Bu nedenle, Cudi Dağı’nda yaşanan ekolojik ve toplumsal yıkım karşısında, ekolojik restorasyonun acilen ve planlı bir şekilde hayata geçirilmesi gerekmektedir. Üstelik bu restorasyon süreci yalnızca çevresel değil; bölgedeki barış ve diyalog sürecinin de temel bir parçası olarak ele alınmalıdır. Çünkü doğanın tahrip edildiği, ekosistemlerin parçalandığı bir coğrafyada, toplumsal ilişkiler de kaçınılmaz biçimde şiddet, güvensizlik ve dışlanma biçiminde şekillenir. Oysa doğayla kurulan tahakkümsüz, katılımcı ve onarıcı ilişkiler, yalnızca ekolojik dengeyi değil, aynı zamanda güveni ve ortak yaşam iradesini de güçlendirir. Bu nedenle kalıcı bir toplumsal barış, ekolojik ve toplumsal yaşamın yeniden inşasıyla doğrudan bağlantılıdır. Cudi örneği bu gerçeği çarpıcı biçimde ortaya koymaktadır. 1990’larda güvenlik politikaları adına zorla boşaltılan köylerin yerinde bugün maden ocakları yükseliyor; yakılan ya da kesilen ormanların yerinde ise artık bomboş, yaşamsal değeri yitirilmiş araziler kalıyor. Doğayla bu denli yıkıcı bir ilişki sürdükçe, toplumsal barış yalnızca yüzeysel bir söylem olarak kalacaktır. Oysa gerçek barış, doğayla ve toplumla kurulan adil, onarıcı ve katılımcı ilişkilerin birlikte inşa edilmesiyle mümkündür. Ekolojik restorasyon demek, sadece ağaç dikmek değil; yok edilen dengeleri yeniden kurulması demektir. Cudi Dağı’nda bu, hem ekosistemin hem insanın yeniden kazanılması anlamına geliyor. Ancak bu süreç, doğanın sermaye birikimi için bir araç haline getirilmemelidir. Farklı coğrafyalarda neoliberal politikaların doğayı metalaştırarak sermaye birikimini derinleştirdiği ve ekolojik restorasyonu yeni bir sömürü alanına dönüştürdüğü bilinmektedir. Bu nedenle, ekolojik restorasyon çabaları, neoliberal politikaların dışında, doğayla uyumlu ve toplumsal adaleti gözeten bir yaklaşımla yürütülmelidir.
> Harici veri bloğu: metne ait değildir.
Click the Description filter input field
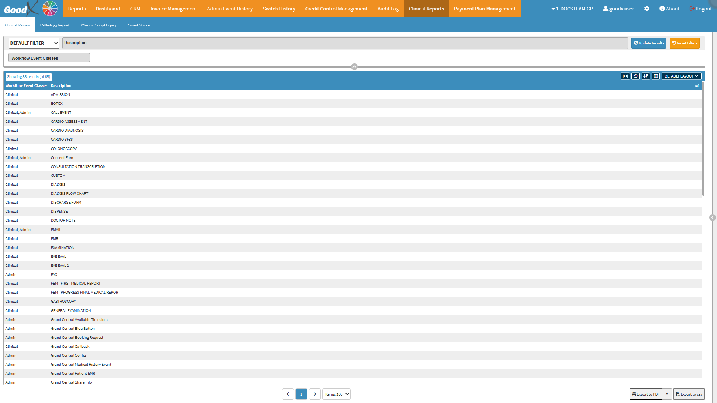The image size is (717, 403). 345,43
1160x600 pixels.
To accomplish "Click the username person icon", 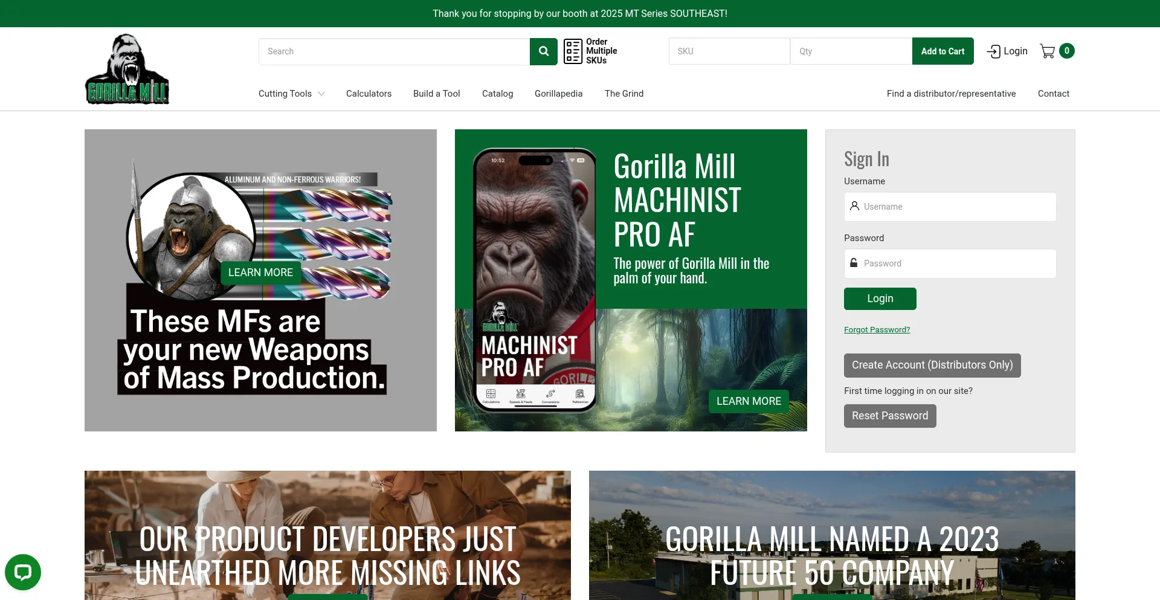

Halka kapalı, şirkete açık!

Cudi Dağı’nın ekolojik ve kültürel yıkımına son vermek, yalnızca çevresel bir görev değil, aynı zamanda politik ve toplumsal bir sorumluluktur. Bu kadim coğrafyada süren yıkım, devletin güvenlik ve kapitalist kar politikalarının doğayla ve halklarla kurduğu tahakküm ilişkisinin bir sonucudur. Diyalog sürecinin olduğu bugünlerde yıllardır süren “özel güvenlik bölgesi” uygulamalarına son verilmesi gerekir. Devletin askeri gerekçelerle sivillere kapattığı bu topraklar, madencilik şirketlerine sonuna kadar açılmışken, köylerinden sürülmüş halklara hâlâ yasaklıdır. Bu çifte standardın ortadan kaldırılması, hem hukuki hem de toplumsal adalet açısından bir zorunluluktur. Cudi Dağı ve çevresindeki köyler halka açılmalı; bölge halkının kendi topraklarına dönmesi anayasal bir hak olarak güvence altına alınmalıdır. Köylerine dönmek isteyenler için kapsamlı bir geri dönüş ve onarım programı derhal uygulanması gerekmektedir. Altyapısı tahrip edilmiş, yolları kapatılmış, elektriği ve suyu kesilmiş bu yerleşim yerlerinin yeniden inşası, devletin anayasal ve kamusal sorumluluğudur. Bu sorumluluk yerine getirilirken, yerelin özgünlüğü gözetilmeli ve yerel halkın sürece doğrudan katılımı sağlanması gerekir. İnsanlar ancak temel yaşam koşulları sağlandığında köylerine dönebilir. 1990’larda zorla boşaltılan köylerin bugün maden şirketleriyle doldurulması, devletin önceliğini açıkça ortaya koymaktadır. Bu politika değişmediği sürece de, geri dönüş yalnızca bir retorikten ibaret olacaktır.

Acil önlemler…

Cudi Dağı’nı bir açık maden sahasına çeviren kontrolsüz madencilik faaliyetleri durdurulmalıdır. ÇED raporu olmadan faaliyet yürüten işletmelere yaptırım uygulanmalı, mevcut ruhsatlar bilimsel ve çevresel kriterler doğrultusunda gözden geçirilmesi gerekir. Suyun, ormanın, yaban hayatının ve köylerin bulunduğu alanlara yeni ruhsatlar verilmemeli; ekosistemin taşıma kapasitesini aşan tüm projeler iptal edilmelidir. Cudi’nin %96’sını maden sahasına dönüştüren bu neoliberal kaynak sömürüsü anlayışı yerine, doğayı ve yaşamı önceleyen demokratik ve ekolojik politikalar geliştirilmelidir.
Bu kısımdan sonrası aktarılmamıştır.